### Prompt
Starting at the line that holds "Click the TOP UP button", copy every line exactly through the end of the data, and no others.

### Exercise inputs
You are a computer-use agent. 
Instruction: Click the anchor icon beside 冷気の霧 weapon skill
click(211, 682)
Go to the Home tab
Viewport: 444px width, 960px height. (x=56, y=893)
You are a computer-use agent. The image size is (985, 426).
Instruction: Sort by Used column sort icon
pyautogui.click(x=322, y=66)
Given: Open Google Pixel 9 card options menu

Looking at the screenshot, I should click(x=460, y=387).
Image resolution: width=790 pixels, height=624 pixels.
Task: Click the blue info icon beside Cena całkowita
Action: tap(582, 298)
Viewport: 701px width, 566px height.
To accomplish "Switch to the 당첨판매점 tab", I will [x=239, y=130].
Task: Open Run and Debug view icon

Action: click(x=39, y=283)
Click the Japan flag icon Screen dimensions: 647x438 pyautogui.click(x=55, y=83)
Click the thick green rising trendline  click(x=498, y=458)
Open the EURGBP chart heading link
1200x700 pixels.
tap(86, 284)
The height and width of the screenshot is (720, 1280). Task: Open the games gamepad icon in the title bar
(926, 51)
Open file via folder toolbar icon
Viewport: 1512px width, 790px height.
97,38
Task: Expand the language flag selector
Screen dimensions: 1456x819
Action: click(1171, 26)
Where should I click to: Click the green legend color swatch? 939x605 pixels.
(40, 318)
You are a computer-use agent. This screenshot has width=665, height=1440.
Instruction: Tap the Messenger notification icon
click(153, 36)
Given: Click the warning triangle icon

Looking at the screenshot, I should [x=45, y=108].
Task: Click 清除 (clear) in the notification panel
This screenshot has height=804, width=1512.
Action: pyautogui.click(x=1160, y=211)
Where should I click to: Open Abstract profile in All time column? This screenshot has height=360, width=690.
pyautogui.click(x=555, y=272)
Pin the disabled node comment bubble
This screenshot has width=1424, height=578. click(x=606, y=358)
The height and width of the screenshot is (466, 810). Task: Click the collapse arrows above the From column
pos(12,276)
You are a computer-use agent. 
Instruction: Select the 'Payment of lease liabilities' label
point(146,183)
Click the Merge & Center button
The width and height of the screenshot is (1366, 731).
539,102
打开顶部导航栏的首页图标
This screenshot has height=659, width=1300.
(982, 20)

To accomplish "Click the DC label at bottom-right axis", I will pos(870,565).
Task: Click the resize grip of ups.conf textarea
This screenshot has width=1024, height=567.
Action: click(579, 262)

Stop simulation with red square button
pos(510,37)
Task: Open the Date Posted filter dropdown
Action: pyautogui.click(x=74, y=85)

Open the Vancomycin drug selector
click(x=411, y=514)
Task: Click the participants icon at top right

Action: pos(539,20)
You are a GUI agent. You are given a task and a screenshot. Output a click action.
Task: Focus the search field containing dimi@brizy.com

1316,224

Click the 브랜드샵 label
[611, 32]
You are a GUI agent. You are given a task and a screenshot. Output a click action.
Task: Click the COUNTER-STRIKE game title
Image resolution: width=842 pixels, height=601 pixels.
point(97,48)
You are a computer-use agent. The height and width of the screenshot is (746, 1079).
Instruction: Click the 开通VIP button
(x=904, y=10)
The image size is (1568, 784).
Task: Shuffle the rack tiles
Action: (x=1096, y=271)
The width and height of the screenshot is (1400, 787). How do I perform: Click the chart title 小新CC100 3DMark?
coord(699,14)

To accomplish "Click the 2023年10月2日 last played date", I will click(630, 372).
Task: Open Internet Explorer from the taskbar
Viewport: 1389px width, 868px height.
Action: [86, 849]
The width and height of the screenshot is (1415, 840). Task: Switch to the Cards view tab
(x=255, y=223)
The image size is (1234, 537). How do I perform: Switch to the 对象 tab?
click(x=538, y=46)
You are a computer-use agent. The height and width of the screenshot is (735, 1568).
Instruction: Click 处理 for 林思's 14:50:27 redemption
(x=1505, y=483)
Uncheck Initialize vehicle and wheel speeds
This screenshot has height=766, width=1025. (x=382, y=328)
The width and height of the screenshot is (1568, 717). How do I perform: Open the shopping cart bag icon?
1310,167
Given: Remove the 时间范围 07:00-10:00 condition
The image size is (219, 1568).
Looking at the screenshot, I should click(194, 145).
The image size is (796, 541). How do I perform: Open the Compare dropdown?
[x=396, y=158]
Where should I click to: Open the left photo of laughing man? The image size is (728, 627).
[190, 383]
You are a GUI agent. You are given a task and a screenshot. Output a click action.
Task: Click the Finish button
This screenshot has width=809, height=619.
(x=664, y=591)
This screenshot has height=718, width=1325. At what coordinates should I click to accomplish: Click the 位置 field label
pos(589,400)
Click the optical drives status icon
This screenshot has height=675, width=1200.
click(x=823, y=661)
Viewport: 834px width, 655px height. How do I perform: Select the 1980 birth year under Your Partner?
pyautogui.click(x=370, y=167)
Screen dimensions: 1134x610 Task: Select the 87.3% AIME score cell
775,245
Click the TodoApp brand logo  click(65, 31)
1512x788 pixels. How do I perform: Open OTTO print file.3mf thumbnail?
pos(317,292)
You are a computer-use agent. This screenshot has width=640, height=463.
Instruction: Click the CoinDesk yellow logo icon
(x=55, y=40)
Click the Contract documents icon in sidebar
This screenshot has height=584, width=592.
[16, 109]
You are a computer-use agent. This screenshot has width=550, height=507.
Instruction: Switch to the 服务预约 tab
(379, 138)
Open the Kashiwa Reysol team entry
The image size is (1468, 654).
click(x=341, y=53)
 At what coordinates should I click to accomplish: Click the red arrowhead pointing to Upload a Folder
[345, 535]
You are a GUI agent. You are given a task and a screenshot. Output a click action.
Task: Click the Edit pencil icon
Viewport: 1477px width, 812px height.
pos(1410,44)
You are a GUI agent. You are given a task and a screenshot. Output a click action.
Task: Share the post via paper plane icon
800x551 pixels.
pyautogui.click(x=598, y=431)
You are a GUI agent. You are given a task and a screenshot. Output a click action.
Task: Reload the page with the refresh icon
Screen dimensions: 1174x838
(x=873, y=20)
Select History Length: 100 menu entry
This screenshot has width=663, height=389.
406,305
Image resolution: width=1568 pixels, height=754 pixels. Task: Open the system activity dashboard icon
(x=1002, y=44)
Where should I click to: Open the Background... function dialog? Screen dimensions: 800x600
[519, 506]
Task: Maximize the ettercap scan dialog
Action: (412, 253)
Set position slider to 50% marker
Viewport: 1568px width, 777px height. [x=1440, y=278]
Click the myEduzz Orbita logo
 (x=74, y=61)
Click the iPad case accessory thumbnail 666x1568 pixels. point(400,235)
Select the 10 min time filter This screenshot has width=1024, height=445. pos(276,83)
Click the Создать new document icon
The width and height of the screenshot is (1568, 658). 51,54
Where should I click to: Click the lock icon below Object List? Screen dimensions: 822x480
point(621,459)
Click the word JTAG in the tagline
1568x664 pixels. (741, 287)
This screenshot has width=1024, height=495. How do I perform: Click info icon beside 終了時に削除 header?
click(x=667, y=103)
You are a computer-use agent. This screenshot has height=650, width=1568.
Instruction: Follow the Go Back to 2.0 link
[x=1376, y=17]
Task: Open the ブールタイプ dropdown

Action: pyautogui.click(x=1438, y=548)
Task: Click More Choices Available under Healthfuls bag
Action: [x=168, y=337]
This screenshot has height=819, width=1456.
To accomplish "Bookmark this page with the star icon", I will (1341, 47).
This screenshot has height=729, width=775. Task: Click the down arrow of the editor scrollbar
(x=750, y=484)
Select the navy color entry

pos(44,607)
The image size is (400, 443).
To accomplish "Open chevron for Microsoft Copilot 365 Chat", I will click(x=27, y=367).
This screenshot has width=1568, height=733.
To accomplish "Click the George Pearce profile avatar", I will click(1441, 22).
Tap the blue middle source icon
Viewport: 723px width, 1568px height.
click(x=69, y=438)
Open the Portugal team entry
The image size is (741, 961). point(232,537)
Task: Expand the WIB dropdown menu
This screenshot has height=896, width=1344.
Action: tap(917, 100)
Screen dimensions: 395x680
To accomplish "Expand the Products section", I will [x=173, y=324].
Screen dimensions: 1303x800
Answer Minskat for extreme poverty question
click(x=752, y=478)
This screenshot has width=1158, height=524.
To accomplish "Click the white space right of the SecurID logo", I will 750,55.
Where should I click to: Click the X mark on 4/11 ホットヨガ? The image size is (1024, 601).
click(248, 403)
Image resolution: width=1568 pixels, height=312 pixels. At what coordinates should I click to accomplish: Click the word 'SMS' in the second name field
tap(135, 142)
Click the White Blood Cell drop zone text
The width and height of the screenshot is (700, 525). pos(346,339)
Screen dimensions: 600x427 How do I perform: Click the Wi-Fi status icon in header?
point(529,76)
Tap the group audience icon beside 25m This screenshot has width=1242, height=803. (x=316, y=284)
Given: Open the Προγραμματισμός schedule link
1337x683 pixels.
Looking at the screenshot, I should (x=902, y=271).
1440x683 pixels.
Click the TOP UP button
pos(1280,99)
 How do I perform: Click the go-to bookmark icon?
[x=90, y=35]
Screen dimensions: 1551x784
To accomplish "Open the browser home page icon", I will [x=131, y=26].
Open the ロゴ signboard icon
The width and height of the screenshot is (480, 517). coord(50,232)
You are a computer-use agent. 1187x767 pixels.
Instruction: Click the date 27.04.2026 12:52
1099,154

### Worked solution
Click the TOP UP button
pos(1280,99)
 How do I perform: Click the go-to bookmark icon?
[x=90, y=35]
Screen dimensions: 1551x784
To accomplish "Open the browser home page icon", I will [x=131, y=26].
Open the ロゴ signboard icon
The width and height of the screenshot is (480, 517). coord(50,232)
You are a computer-use agent. 1187x767 pixels.
Instruction: Click the date 27.04.2026 12:52
1099,154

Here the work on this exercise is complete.